The final point, and I can’t stress this enough, is the most important, carbs are a food source that fuel high-intensity exercise. So, think of a spin class, Crossfit WOD, interval run/ride, boxing class, 5km fun run you haven’t trained properly for etc.
From a physiological standpoint, we are talking about a heart rate above 75-80% of your maximum (i.e., 220 – age =max), so if I’m 40 years old, it would be 220 – 40 = 180 max heart rate, 80% of this would be 144 beats per minute. Now, if you don’t have a heart rate monitor it would be an intensity where you wouldn’t be able to hold a conversation due to being out of breath most of the time.
So, if you’re meeting a friend and going for a walk along the coast or a student sitting at a desk all day, do you need that bowl of oats, or three slices of toast for breakfast, definitely not. If I want to “fuel the work” for a day sitting at a desk or going for a walk you want to eat more protein and fats from real food sources (see example food options at bottom of article), as both are much better at satisfying your hunger.
Have you ever noticed after eating refined carbs (cereals, breads, pasta, muesli bars etc) you feel hungry not too long after, even though you thought you ate enough? This is because there are certain hormones involved with letting you know when to stop eating or when you should eat next, and refined carbohydrates generally drive hunger, not suppress it. By the way sugar is a type of carbohydrate, so by reducing sugar intake you are reducing carb intake.
If you have a school carnival or high intense interval training (HIIT) session, then eating refined carbs will help fuel this, for sessions lasting longer than 45 to 60 minutes something like a few pieces of toast/bagel with jam, or cereal an hour or two before would be fine. You want to avoid high fat foods and proteins like meat, bacon, fish, avocado etc before hard exercise as digestion is a lot slower and can cause stomach distress.
If you have a HIIT session after school or work then you can eat lower amounts of carbs through the day until a couple of hours before hand, just before you are going to need them. If you have no hard exercise planned for the day, then aim to eat lower carbs all day.
So, at this stage you may have more questions than I’ve been able to answer, so below I will break it down into some dots points and common questions, followed by a list of foods to eat most of the time, and foods to eat less of. Please also understand due to cultural or personal beliefs some people may not eat meat, or certain types of food, so the lists below may need to be modified based on your beliefs.

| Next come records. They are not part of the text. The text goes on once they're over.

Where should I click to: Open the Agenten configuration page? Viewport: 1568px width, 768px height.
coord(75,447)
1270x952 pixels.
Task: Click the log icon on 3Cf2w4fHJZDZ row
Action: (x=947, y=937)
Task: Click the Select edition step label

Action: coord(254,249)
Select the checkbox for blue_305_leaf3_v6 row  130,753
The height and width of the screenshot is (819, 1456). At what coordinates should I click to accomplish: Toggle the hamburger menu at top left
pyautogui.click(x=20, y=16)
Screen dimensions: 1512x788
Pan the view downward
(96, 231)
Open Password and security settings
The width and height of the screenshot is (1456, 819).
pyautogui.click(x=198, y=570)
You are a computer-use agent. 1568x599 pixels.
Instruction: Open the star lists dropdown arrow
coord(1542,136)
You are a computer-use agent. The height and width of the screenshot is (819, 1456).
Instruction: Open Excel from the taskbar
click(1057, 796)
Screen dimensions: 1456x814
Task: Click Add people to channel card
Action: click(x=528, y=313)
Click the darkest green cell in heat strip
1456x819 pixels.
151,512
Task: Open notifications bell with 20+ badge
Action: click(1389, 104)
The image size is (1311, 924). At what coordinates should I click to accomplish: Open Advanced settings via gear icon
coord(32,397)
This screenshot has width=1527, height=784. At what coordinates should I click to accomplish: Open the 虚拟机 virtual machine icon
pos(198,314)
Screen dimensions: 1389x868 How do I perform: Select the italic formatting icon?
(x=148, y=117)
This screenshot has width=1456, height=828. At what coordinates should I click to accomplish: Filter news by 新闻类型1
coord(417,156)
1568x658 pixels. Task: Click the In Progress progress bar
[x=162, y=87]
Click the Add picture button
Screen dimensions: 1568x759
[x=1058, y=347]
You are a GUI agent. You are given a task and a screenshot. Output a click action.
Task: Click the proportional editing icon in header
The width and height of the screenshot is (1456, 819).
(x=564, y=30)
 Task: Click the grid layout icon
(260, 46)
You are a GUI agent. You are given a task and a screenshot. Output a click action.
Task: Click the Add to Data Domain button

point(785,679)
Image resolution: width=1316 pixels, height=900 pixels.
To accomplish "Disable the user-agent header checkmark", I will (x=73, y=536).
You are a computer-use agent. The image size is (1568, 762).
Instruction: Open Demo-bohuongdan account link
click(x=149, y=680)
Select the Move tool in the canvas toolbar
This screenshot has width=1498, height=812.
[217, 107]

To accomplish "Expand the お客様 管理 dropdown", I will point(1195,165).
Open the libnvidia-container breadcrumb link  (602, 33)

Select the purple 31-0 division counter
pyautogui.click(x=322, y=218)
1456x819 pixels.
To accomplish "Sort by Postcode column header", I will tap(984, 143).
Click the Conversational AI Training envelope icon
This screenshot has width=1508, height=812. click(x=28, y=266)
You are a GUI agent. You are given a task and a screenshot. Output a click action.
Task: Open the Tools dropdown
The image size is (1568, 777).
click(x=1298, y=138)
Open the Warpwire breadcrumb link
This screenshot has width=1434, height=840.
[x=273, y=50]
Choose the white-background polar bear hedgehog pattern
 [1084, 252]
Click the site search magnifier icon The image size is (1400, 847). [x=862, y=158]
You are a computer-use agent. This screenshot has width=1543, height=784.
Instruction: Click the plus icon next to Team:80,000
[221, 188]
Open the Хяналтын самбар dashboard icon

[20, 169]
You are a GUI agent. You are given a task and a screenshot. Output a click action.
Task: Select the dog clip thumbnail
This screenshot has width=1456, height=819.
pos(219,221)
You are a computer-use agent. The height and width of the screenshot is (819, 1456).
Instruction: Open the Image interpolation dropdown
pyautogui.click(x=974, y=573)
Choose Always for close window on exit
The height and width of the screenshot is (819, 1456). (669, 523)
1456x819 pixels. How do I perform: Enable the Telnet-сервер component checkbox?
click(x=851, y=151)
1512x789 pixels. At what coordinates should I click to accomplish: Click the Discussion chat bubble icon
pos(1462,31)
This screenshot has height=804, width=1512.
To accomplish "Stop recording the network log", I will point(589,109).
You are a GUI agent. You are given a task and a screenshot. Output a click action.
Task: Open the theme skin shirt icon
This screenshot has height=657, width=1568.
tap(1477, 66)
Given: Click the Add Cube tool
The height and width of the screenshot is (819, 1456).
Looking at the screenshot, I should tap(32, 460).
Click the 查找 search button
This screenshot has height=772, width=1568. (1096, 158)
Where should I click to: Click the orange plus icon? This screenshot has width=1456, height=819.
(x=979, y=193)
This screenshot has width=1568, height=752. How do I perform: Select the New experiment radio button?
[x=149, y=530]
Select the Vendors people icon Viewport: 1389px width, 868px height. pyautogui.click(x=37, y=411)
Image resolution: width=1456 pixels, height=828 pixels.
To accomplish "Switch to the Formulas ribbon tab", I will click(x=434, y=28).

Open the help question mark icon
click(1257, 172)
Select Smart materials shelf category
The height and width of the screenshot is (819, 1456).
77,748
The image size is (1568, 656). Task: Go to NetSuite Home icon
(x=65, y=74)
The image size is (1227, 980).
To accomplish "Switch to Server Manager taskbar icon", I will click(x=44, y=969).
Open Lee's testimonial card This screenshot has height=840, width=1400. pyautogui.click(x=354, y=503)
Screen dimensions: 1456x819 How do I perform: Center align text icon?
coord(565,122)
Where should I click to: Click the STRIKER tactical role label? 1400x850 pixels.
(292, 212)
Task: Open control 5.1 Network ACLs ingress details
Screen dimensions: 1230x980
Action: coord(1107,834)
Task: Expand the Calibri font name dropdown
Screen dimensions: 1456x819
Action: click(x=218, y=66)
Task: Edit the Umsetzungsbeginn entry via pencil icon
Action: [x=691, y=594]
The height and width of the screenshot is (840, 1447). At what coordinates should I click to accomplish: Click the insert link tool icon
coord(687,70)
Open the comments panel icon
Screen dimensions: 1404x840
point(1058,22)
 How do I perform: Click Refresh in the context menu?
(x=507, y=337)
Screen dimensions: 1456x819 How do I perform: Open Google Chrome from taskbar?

· If you intend to train hard enough that you couldn’t hold a conversation, then you need to fuel the session with carbs
· If the session is hard but less than 45 minutes you could get away with eating a very minimal amount of carbs
· If your session is going to be easy – moderate (you should be able to hold a conversation) then you don’t need to eat beforehand
· If you have multiple hard sessions a day (like a school carnival or Crossfit competition) then eating carbs throughout the day is important
· Aim to eat carbs 60-90 minutes before and after hard sessions
· If you have no hard training planned, eat lower amounts of carbs across the day
· Eating less packaged/refined food and more real food is a simple but effective guideline
· Eating real types of carbs across the day is fine on low training days (think plant-based – sweet potato, fruit, berries), but still aim to eat less if activity is low
Foods to eat 60-90 minutes before and after HARD training
White breads, cereals, low fibre fruit, muesli bars, sugary spreads/drinks, lollies, crackers, most grains etc
Foods to avoid on easy or non-training days
Foods to eat more of
Eggs, avocado, spinach, vegetables, nuts, seeds, dairy, high fat cut meats, cook with butters/olive oil, berries, fish, chicken, coconut products.